“An Act relating to health care insurance, exemption of certain insurers, reporting, notice, and record-keeping requirements for insurers, biographical affidavits, qualifications of alien insurers assuming ceded insurance, risk-based capital for insurers, insurance holding companies, licensing, federal requirements for nonadmitted insurers, surplus lines insurance, insurance fraud, life insurance policies and annuity contracts, rate filings by health care insurers, long-term care insurance, automobile service corporations, guaranty fund deposits of a title insurer, joint title plants, fraternal benefit societies, multiple employer welfare arrangements, hospital and medical service corporations, health maintenance organizations, and alternate forms of payment to policyholders; and providing for an effective date.”
Posted: March 7, 2011 : v27-LS0444-A
Bill Version: SCS CSHB 164(L&C)
Status: Chapter 23 SLA 11 : 2011-06-23
House Bill 164 is a compilation of various provisions to make changes to the Insurance Code to enhance, update and provide uniformity with national standards to improve the regulation of the insurance industry.
First, the bill addresses an amendment to federal law (the Nonadmitted and Reinsurance Reform Act of 2010") effective in June of 2011 that changes how premium taxes on Surplus Lines insurance can be collected and allocated. This change in Alaska law is needed to avoid the loss of revenue from certain premium taxes.
Other areas of improvement include various financial changes such as risk based capital tests, one of which will be an accreditation standard on 1-1-2012, requirements for filing biographical affidavits for domestic insurance company officers and directors and changes in the collateralization of certain reinsurance obligations.

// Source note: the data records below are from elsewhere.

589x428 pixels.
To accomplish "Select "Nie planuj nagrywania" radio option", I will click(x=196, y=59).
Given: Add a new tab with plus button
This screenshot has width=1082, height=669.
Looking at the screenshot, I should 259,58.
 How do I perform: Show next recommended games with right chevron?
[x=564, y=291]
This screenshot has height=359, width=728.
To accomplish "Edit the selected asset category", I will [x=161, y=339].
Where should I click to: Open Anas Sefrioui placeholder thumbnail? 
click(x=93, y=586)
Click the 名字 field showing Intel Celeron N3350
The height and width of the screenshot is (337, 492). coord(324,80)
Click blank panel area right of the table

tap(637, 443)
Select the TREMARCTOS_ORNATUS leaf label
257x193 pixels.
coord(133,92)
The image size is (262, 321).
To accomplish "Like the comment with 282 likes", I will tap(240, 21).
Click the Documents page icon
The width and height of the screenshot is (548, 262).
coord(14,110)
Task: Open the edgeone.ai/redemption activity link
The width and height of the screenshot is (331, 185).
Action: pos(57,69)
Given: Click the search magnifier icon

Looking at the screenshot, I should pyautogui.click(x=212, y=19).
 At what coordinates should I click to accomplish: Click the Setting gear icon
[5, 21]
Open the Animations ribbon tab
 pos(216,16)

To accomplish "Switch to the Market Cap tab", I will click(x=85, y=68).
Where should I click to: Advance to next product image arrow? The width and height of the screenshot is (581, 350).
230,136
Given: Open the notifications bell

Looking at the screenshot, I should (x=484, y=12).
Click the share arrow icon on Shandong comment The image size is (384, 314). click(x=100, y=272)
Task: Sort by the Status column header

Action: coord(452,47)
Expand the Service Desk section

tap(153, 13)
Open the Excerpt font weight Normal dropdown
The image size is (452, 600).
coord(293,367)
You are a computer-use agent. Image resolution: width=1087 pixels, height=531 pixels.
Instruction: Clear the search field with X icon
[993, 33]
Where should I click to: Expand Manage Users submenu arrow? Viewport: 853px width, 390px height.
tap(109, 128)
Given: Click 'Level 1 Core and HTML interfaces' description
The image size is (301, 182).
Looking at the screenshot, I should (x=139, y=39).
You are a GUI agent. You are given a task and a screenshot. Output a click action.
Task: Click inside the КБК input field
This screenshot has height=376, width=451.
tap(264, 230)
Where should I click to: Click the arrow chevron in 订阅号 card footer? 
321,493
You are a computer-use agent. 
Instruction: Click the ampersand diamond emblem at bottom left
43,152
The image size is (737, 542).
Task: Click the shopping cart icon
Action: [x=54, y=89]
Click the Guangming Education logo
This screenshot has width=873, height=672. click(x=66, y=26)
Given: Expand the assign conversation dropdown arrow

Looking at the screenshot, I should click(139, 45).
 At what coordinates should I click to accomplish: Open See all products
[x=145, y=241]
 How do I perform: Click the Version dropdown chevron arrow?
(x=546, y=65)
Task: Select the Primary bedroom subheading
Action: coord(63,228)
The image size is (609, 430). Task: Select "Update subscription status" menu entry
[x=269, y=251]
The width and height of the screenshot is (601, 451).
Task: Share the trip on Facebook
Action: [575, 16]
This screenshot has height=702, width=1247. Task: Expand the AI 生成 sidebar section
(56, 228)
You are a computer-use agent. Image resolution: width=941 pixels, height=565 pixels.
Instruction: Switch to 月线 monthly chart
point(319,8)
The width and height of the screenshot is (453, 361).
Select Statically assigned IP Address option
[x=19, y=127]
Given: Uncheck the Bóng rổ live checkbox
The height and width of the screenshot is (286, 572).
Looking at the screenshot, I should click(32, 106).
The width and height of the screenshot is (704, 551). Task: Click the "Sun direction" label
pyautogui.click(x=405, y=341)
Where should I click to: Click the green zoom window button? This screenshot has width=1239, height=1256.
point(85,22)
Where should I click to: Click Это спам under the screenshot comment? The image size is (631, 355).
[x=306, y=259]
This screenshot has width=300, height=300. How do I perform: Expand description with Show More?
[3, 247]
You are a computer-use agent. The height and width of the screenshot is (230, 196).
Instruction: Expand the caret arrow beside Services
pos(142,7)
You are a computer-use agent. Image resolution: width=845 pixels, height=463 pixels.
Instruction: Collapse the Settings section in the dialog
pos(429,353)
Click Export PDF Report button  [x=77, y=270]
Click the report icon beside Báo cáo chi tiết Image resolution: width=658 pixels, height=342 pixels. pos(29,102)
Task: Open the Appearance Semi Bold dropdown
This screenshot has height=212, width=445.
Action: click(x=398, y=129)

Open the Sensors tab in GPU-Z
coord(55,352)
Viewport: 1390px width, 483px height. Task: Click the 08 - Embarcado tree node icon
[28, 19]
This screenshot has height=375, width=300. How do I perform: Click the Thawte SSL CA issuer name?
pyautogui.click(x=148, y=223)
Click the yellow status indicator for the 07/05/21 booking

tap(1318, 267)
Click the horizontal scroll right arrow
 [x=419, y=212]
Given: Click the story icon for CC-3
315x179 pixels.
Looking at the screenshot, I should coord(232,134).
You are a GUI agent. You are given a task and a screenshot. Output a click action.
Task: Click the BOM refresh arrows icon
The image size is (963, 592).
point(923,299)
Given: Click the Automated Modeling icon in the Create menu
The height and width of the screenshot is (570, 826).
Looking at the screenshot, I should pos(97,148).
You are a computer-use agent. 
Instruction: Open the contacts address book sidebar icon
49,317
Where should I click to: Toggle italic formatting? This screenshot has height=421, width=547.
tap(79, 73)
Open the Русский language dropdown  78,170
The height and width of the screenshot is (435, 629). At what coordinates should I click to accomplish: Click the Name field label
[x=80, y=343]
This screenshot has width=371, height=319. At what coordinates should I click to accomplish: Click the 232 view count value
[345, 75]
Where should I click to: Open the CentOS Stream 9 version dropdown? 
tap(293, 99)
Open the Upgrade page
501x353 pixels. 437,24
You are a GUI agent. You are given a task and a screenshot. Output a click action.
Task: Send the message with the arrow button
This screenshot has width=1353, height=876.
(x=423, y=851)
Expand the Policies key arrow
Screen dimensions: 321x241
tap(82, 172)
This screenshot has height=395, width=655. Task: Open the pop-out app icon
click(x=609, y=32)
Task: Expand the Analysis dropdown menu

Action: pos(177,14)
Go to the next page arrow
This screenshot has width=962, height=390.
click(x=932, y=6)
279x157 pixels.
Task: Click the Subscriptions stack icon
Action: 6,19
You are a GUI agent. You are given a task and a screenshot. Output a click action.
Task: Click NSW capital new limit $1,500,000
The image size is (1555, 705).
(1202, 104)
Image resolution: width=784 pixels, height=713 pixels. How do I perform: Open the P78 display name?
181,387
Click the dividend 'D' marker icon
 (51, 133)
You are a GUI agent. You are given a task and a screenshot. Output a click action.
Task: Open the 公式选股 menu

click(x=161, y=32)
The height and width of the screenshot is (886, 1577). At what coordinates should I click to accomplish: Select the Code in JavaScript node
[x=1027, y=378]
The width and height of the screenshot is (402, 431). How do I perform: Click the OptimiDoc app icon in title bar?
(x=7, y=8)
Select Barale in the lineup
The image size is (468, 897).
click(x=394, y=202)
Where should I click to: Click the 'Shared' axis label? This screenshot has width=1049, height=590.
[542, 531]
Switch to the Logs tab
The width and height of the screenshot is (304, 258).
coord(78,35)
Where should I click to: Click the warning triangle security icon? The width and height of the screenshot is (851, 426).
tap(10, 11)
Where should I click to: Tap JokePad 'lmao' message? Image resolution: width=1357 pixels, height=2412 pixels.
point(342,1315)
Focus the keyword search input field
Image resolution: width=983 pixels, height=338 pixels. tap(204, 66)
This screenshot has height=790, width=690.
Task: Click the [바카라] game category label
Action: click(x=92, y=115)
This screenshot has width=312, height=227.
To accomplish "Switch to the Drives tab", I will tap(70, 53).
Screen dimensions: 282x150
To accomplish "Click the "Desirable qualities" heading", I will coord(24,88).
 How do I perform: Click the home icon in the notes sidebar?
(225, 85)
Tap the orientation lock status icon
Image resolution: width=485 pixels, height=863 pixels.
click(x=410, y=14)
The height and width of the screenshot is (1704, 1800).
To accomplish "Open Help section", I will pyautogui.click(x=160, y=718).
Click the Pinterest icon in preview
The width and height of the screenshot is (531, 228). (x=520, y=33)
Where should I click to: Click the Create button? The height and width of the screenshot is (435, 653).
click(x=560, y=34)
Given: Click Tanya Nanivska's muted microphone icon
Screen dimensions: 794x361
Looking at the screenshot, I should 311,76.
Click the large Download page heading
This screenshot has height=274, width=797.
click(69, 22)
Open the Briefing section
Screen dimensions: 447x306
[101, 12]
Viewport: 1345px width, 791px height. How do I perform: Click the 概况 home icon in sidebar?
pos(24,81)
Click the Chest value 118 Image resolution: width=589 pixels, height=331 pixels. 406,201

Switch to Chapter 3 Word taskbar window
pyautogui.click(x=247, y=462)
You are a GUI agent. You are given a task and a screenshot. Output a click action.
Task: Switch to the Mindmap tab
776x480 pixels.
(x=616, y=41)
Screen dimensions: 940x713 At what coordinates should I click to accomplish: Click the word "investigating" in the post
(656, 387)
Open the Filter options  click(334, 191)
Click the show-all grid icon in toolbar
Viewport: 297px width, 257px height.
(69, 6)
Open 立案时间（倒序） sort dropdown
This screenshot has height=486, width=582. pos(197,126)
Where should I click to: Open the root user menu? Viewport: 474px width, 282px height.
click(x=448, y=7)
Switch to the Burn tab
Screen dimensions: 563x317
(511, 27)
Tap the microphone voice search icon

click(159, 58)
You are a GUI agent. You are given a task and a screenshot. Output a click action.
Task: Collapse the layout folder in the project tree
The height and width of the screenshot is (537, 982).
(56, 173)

Two provisions deal with insolvencies of insurance companies. One adds provisions to the receivership statutes to address large deductible policies and payment of deductibles to the guaranty fund. The other increases the coverage in the Alaska Life and Health Insurance Guaranty Association to $250,000 for annuity benefits.
Consumer protection provisions include amending the long term care statutes to conform to the NAIC long term care model act and to require filing and approval of premium rates, filing and approval of health insurance rates for all companies offering health insurance in Alaska and requiring notifications of lapse, cancellation or changes in premiums for health insurance policies. Also included is a provision to make forging of an insurance document a felony regardless of intent to defraud.
Agent licensing would be streamlined significantly by eliminating the requirement of the "individual in a firm" license type which will allow individuals to change employers without additional filings, fees or notification requirements as well as eliminate most late notification penalties. Communication would also be streamlined by changes to various areas of the statute to require both agents and insurance companies to facilitate the mailing of notices from the division by electronic methods.
The bill contains numerous enhancements to the Insurance code and I urge your support.